[WHAT TO WORK ON] Where the line containing "Where should I" appears in the records below, begin there and output each line verbatim through the last line.

Stored records

==========

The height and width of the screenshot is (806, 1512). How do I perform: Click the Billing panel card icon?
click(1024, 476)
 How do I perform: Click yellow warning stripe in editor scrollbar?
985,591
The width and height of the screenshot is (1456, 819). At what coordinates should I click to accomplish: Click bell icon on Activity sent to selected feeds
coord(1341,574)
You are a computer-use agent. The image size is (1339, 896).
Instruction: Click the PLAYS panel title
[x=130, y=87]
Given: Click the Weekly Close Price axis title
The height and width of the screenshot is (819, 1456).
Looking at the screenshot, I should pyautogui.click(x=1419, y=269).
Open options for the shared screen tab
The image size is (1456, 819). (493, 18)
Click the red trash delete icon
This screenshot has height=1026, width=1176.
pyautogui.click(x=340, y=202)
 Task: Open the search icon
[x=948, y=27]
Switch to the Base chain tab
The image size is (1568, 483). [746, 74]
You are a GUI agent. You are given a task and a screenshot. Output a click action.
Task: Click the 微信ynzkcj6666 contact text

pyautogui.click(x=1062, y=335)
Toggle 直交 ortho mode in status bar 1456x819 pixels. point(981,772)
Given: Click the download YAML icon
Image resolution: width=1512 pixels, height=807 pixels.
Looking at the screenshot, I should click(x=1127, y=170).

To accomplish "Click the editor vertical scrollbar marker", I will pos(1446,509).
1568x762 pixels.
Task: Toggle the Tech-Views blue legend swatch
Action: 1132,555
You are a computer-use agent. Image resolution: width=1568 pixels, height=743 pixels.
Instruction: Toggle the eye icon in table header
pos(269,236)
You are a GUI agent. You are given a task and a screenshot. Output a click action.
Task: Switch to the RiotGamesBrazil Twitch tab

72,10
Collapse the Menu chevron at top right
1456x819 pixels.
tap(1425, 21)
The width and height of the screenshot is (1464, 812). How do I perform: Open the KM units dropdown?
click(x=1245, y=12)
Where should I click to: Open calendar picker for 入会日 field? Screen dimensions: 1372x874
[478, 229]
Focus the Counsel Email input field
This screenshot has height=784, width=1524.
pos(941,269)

==========

[ANSWER BOX]
Where should I click to: Open calendar picker for 入会日 field? Screen dimensions: 1372x874
[478, 229]
Focus the Counsel Email input field
This screenshot has height=784, width=1524.
pos(941,269)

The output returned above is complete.